According to Nelson and Brown, the positive outcome Chino Hills obtained in its petition to the California Public Utilities Commission must be replicated in Ontario to avert the manifestation of favoritism along racial lines.
“While the city of Ontario does not attribute any personal animus to the commission or its staff, these concerns are compounded given the racial and economic disparities between the communities,” according to Nelson and Brown. “Based on the 2010 Census, the city of Ontario’s population is 163,924. The median income in the city of Ontario is $54,994, with 16.4% of the population living below the federal poverty line. By contrast, Chino Hills’ population is 74,799. The median income is $97,065, with 6.3% of the population living below the federal poverty line. Moreover, the decision not to underground the lines in the city of Ontario has a discriminatory impact on the Hispanic and African American populations in the city of Ontario. The census tracts affected by the Tehachapi Renewable Enegy Transmission Project in the city of Ontario have a significantly greater proportion of Hispanic and African American residents than do the affected census tracts in Chino Hills. In Chino Hills, where the Tehachapi Renewable Energy Transmission Project will be undergrounded, the affected population is 22.8% Hispanic and 4.6% African American. In contrast, in Ontario, where the Tehachapi Renewable Enegy Transmission Project’s 200 foot towers will be visible from the residents’ backyards, the affected population is 49.5% Hispanic and 14.1% African American. Given the demographic differences between the communities, their disparate treatment is especially concerning.
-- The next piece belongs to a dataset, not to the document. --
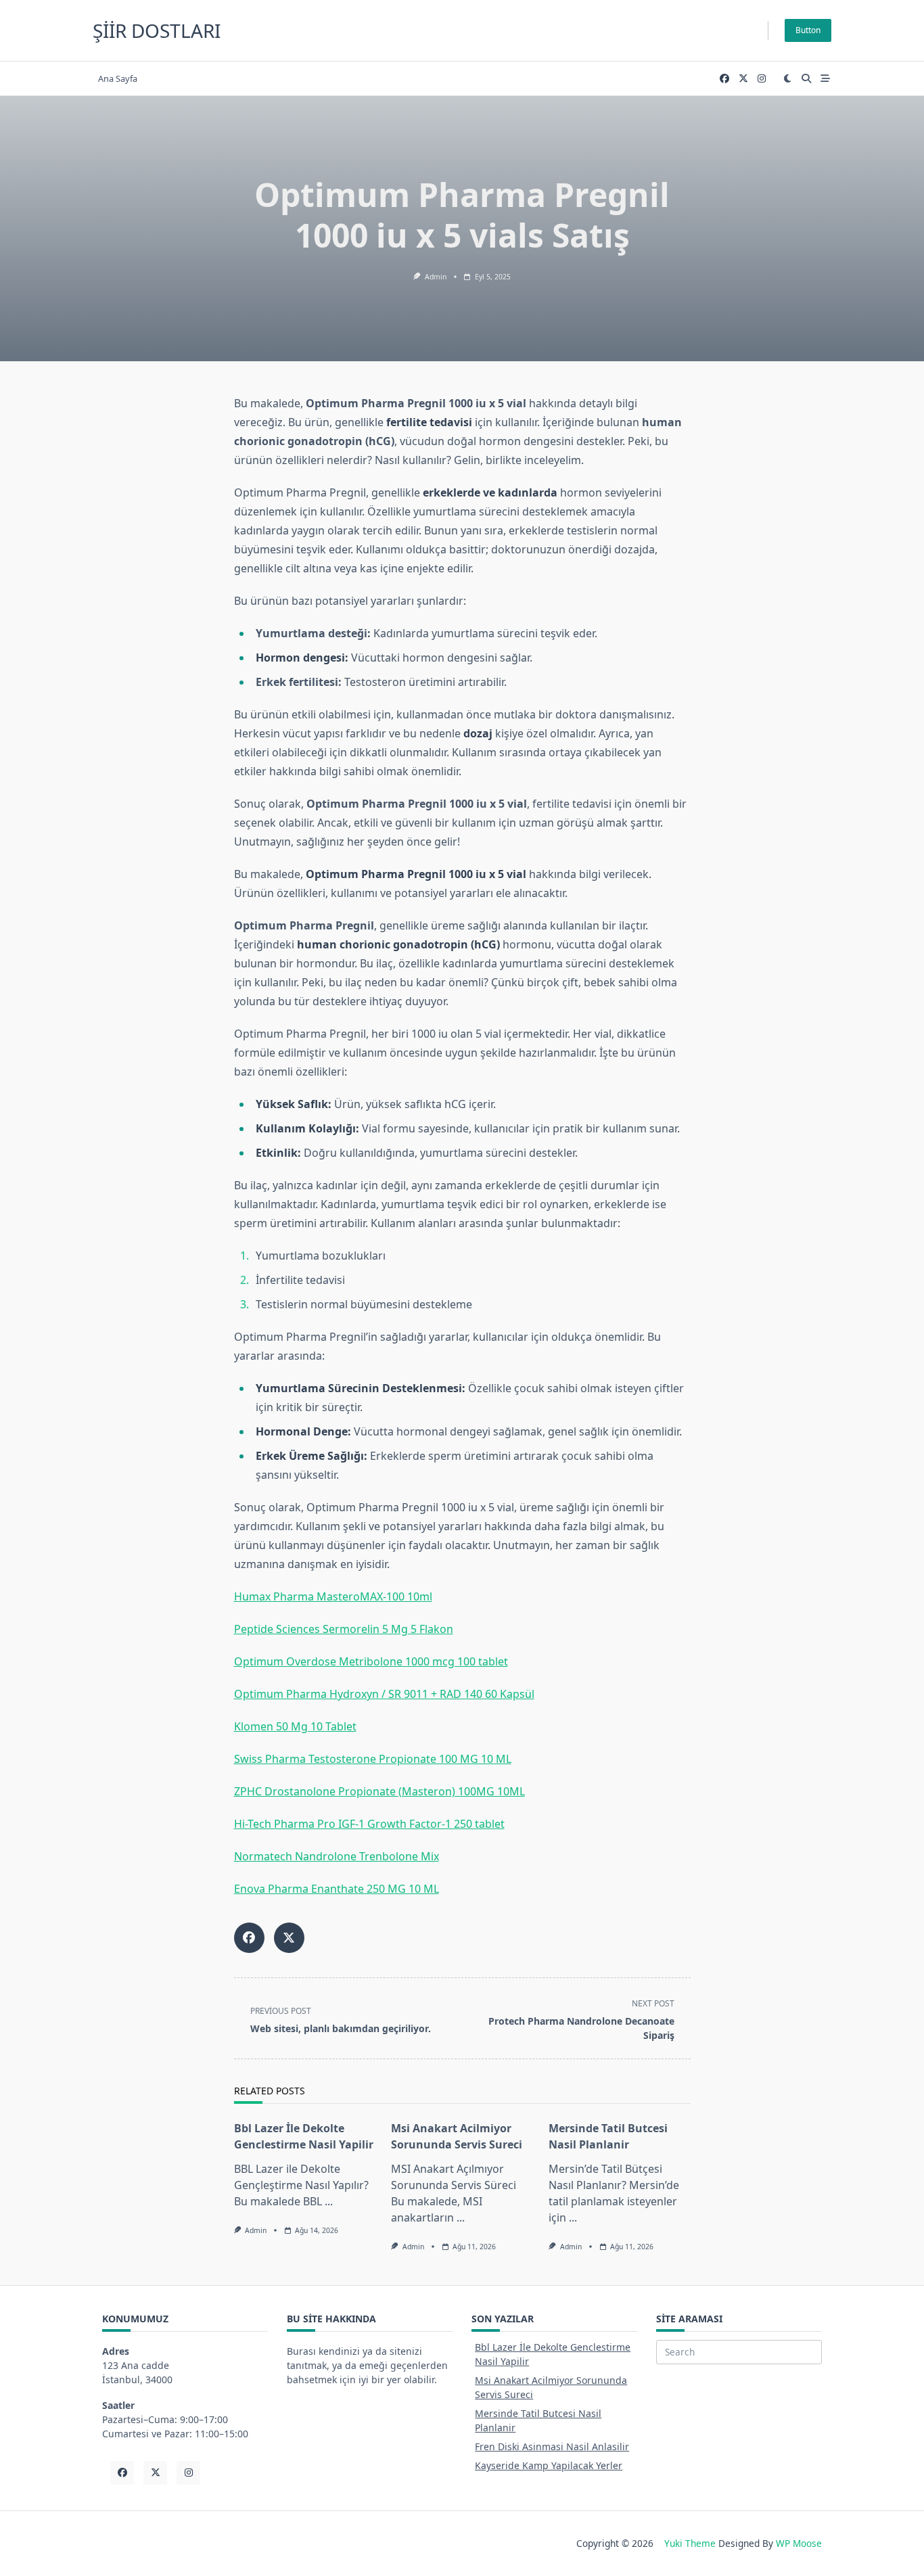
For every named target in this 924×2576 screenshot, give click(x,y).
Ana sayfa (117, 78)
Whether through less access to resources or otherwise, the residents of Ontario were unable to mount the exorbitantly expensive campaign necessary to underground the segment through the city. It is unfair and a denial of equal protection to penalize the city’s residents. As such, basic notions of fundamental fairness mandate undergrounding the portions of [the transmission line] through the city of Ontario.”
In response, Gaylor, Whatley and Zagar asserted, “What Ontario fails to disclose is that the commission directly compared the impacts of the project on Chino Hills and Ontario and concluded that the impacts in Chino Hills were not the same as those experienced in Ontario. This conclusion formed the basis of the commission’s decision to order undergrounding only in Chino Hills. The commission also considered the environmental justice arguments Ontario now raises in its petition and specifically rejected those arguments.”